WORK INSTRUCTIONS ▸ All of the entries below must be copied out exactly.

RECORDS PROVIDED ▸
<<<<

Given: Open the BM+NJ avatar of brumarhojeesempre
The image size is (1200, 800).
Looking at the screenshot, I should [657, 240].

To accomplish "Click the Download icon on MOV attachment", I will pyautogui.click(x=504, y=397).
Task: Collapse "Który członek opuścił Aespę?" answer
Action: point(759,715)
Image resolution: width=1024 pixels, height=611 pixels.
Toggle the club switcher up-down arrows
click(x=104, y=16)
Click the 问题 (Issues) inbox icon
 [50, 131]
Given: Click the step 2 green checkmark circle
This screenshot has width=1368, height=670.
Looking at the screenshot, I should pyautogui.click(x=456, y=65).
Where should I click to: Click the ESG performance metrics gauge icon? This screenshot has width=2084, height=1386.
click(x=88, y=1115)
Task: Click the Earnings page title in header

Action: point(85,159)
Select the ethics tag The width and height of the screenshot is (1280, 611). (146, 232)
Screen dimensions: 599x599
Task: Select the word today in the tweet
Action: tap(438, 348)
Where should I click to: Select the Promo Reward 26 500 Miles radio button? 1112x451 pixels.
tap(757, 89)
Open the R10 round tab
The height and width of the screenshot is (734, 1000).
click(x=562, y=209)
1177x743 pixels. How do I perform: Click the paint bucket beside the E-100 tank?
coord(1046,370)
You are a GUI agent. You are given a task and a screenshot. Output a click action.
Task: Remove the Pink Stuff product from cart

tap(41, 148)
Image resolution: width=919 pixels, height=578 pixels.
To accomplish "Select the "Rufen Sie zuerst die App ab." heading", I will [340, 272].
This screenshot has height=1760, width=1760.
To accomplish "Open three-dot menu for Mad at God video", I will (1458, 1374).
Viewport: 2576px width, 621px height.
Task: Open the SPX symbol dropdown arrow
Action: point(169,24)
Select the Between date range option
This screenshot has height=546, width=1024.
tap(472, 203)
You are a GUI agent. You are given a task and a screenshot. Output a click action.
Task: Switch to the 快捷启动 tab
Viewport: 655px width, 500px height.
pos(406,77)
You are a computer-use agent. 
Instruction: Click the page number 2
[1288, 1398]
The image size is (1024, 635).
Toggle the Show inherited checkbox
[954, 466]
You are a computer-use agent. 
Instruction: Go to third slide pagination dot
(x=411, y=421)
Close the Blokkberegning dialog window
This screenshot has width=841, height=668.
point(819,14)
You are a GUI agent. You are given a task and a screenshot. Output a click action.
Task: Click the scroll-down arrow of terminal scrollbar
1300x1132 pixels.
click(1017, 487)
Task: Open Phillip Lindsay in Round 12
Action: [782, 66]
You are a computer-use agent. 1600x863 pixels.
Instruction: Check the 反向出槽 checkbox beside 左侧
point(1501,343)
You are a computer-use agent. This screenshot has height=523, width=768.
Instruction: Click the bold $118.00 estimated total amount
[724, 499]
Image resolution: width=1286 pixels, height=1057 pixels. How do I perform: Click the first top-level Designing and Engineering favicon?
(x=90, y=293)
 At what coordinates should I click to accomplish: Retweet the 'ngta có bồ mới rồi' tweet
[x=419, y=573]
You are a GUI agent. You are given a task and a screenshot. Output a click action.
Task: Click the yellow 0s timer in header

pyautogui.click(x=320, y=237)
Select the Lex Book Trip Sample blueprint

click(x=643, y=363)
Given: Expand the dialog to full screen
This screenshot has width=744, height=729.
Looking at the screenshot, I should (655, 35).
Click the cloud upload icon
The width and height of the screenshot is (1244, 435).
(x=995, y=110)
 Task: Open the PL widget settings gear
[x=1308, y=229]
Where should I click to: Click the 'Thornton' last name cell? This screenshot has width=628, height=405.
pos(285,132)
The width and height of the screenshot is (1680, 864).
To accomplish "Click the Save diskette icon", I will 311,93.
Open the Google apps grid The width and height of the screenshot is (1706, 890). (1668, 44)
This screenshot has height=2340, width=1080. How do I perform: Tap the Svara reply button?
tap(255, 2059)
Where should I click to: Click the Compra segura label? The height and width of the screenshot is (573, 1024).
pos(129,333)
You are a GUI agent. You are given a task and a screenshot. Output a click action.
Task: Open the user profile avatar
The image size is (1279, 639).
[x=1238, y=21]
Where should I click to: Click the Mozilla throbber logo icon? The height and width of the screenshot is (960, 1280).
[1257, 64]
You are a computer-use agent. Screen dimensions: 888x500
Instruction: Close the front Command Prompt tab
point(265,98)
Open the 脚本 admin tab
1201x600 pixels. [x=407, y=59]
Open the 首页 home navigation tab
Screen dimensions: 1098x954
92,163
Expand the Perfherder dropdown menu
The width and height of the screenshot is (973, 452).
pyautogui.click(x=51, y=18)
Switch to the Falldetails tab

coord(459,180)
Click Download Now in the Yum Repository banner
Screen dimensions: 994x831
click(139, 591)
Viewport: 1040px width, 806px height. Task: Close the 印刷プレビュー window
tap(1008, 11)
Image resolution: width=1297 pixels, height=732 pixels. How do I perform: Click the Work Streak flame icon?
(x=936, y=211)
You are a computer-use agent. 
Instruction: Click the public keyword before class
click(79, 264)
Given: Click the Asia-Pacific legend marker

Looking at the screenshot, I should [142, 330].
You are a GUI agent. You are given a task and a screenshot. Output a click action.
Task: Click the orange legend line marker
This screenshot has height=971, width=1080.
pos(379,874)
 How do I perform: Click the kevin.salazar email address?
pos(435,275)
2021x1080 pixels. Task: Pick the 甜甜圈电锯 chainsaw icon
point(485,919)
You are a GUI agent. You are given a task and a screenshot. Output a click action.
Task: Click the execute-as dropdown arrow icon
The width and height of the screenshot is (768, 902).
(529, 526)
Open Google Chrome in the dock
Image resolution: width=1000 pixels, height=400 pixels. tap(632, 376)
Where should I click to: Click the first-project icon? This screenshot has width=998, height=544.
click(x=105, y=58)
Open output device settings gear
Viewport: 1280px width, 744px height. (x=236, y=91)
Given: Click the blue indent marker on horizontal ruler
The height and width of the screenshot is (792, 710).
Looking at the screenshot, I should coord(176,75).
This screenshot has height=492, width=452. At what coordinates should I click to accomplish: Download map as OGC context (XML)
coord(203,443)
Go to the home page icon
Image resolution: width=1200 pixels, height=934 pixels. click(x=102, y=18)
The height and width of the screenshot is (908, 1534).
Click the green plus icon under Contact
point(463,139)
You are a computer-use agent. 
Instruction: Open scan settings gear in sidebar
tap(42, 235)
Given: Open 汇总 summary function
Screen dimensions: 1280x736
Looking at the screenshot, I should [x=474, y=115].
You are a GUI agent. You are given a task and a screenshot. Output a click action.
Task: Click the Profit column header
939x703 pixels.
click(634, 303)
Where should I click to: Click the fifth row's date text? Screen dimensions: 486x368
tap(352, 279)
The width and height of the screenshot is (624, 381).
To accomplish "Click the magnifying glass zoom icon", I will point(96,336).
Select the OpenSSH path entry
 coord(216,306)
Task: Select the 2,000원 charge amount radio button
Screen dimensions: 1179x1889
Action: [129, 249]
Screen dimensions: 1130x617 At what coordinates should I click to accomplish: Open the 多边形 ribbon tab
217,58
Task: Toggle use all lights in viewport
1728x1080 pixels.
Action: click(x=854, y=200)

>>>>

TASK OUTPUT ▸
Given: Open the BM+NJ avatar of brumarhojeesempre
The image size is (1200, 800).
Looking at the screenshot, I should [657, 240].

To accomplish "Click the Download icon on MOV attachment", I will pyautogui.click(x=504, y=397).
Task: Collapse "Który członek opuścił Aespę?" answer
Action: point(759,715)
Image resolution: width=1024 pixels, height=611 pixels.
Toggle the club switcher up-down arrows
click(x=104, y=16)
Click the 问题 (Issues) inbox icon
 [50, 131]
Given: Click the step 2 green checkmark circle
This screenshot has width=1368, height=670.
Looking at the screenshot, I should pyautogui.click(x=456, y=65).
Where should I click to: Click the ESG performance metrics gauge icon? This screenshot has width=2084, height=1386.
click(x=88, y=1115)
Task: Click the Earnings page title in header

Action: point(85,159)
Select the ethics tag The width and height of the screenshot is (1280, 611). (146, 232)
Screen dimensions: 599x599
Task: Select the word today in the tweet
Action: tap(438, 348)
Where should I click to: Select the Promo Reward 26 500 Miles radio button? 1112x451 pixels.
tap(757, 89)
Open the R10 round tab
The height and width of the screenshot is (734, 1000).
click(x=562, y=209)
1177x743 pixels. How do I perform: Click the paint bucket beside the E-100 tank?
coord(1046,370)
You are a GUI agent. You are given a task and a screenshot. Output a click action.
Task: Remove the Pink Stuff product from cart

tap(41, 148)
Image resolution: width=919 pixels, height=578 pixels.
To accomplish "Select the "Rufen Sie zuerst die App ab." heading", I will [340, 272].
This screenshot has height=1760, width=1760.
To accomplish "Open three-dot menu for Mad at God video", I will (1458, 1374).
Viewport: 2576px width, 621px height.
Task: Open the SPX symbol dropdown arrow
Action: point(169,24)
Select the Between date range option
This screenshot has height=546, width=1024.
tap(472, 203)
You are a GUI agent. You are given a task and a screenshot. Output a click action.
Task: Switch to the 快捷启动 tab
Viewport: 655px width, 500px height.
pos(406,77)
You are a computer-use agent. 
Instruction: Click the page number 2
[1288, 1398]
The image size is (1024, 635).
Toggle the Show inherited checkbox
[954, 466]
You are a computer-use agent. 
Instruction: Go to third slide pagination dot
(x=411, y=421)
Close the Blokkberegning dialog window
This screenshot has width=841, height=668.
point(819,14)
You are a GUI agent. You are given a task and a screenshot. Output a click action.
Task: Click the scroll-down arrow of terminal scrollbar
1300x1132 pixels.
click(1017, 487)
Task: Open Phillip Lindsay in Round 12
Action: [782, 66]
You are a computer-use agent. 1600x863 pixels.
Instruction: Check the 反向出槽 checkbox beside 左侧
point(1501,343)
You are a computer-use agent. This screenshot has height=523, width=768.
Instruction: Click the bold $118.00 estimated total amount
[724, 499]
Image resolution: width=1286 pixels, height=1057 pixels. How do I perform: Click the first top-level Designing and Engineering favicon?
(x=90, y=293)
 At what coordinates should I click to accomplish: Retweet the 'ngta có bồ mới rồi' tweet
[x=419, y=573]
You are a GUI agent. You are given a task and a screenshot. Output a click action.
Task: Click the yellow 0s timer in header

pyautogui.click(x=320, y=237)
Select the Lex Book Trip Sample blueprint

click(x=643, y=363)
Given: Expand the dialog to full screen
This screenshot has width=744, height=729.
Looking at the screenshot, I should (655, 35).
Click the cloud upload icon
The width and height of the screenshot is (1244, 435).
(x=995, y=110)
 Task: Open the PL widget settings gear
[x=1308, y=229]
Where should I click to: Click the 'Thornton' last name cell? This screenshot has width=628, height=405.
pos(285,132)
The width and height of the screenshot is (1680, 864).
To accomplish "Click the Save diskette icon", I will 311,93.
Open the Google apps grid The width and height of the screenshot is (1706, 890). (1668, 44)
This screenshot has height=2340, width=1080. How do I perform: Tap the Svara reply button?
tap(255, 2059)
Where should I click to: Click the Compra segura label? The height and width of the screenshot is (573, 1024).
pos(129,333)
You are a GUI agent. You are given a task and a screenshot. Output a click action.
Task: Open the user profile avatar
The image size is (1279, 639).
[x=1238, y=21]
Where should I click to: Click the Mozilla throbber logo icon? The height and width of the screenshot is (960, 1280).
[1257, 64]
You are a computer-use agent. Screen dimensions: 888x500
Instruction: Close the front Command Prompt tab
point(265,98)
Open the 脚本 admin tab
1201x600 pixels. [x=407, y=59]
Open the 首页 home navigation tab
Screen dimensions: 1098x954
92,163
Expand the Perfherder dropdown menu
The width and height of the screenshot is (973, 452).
pyautogui.click(x=51, y=18)
Switch to the Falldetails tab

coord(459,180)
Click Download Now in the Yum Repository banner
Screen dimensions: 994x831
click(139, 591)
Viewport: 1040px width, 806px height. Task: Close the 印刷プレビュー window
tap(1008, 11)
Image resolution: width=1297 pixels, height=732 pixels. How do I perform: Click the Work Streak flame icon?
(x=936, y=211)
You are a computer-use agent. 
Instruction: Click the public keyword before class
click(79, 264)
Given: Click the Asia-Pacific legend marker

Looking at the screenshot, I should [142, 330].
You are a GUI agent. You are given a task and a screenshot. Output a click action.
Task: Click the orange legend line marker
This screenshot has height=971, width=1080.
pos(379,874)
 How do I perform: Click the kevin.salazar email address?
pos(435,275)
2021x1080 pixels. Task: Pick the 甜甜圈电锯 chainsaw icon
point(485,919)
You are a GUI agent. You are given a task and a screenshot. Output a click action.
Task: Click the execute-as dropdown arrow icon
The width and height of the screenshot is (768, 902).
(529, 526)
Open Google Chrome in the dock
Image resolution: width=1000 pixels, height=400 pixels. tap(632, 376)
Where should I click to: Click the first-project icon? This screenshot has width=998, height=544.
click(x=105, y=58)
Open output device settings gear
Viewport: 1280px width, 744px height. (x=236, y=91)
Given: Click the blue indent marker on horizontal ruler
The height and width of the screenshot is (792, 710).
Looking at the screenshot, I should coord(176,75).
This screenshot has height=492, width=452. At what coordinates should I click to accomplish: Download map as OGC context (XML)
coord(203,443)
Go to the home page icon
Image resolution: width=1200 pixels, height=934 pixels. click(x=102, y=18)
The height and width of the screenshot is (908, 1534).
Click the green plus icon under Contact
point(463,139)
You are a computer-use agent. 
Instruction: Open scan settings gear in sidebar
tap(42, 235)
Given: Open 汇总 summary function
Screen dimensions: 1280x736
Looking at the screenshot, I should [x=474, y=115].
You are a GUI agent. You are given a task and a screenshot. Output a click action.
Task: Click the Profit column header
939x703 pixels.
click(634, 303)
Where should I click to: Click the fifth row's date text? Screen dimensions: 486x368
tap(352, 279)
The width and height of the screenshot is (624, 381).
To accomplish "Click the magnifying glass zoom icon", I will point(96,336).
Select the OpenSSH path entry
 coord(216,306)
Task: Select the 2,000원 charge amount radio button
Screen dimensions: 1179x1889
Action: [129, 249]
Screen dimensions: 1130x617 At what coordinates should I click to accomplish: Open the 多边形 ribbon tab
217,58
Task: Toggle use all lights in viewport
1728x1080 pixels.
Action: click(x=854, y=200)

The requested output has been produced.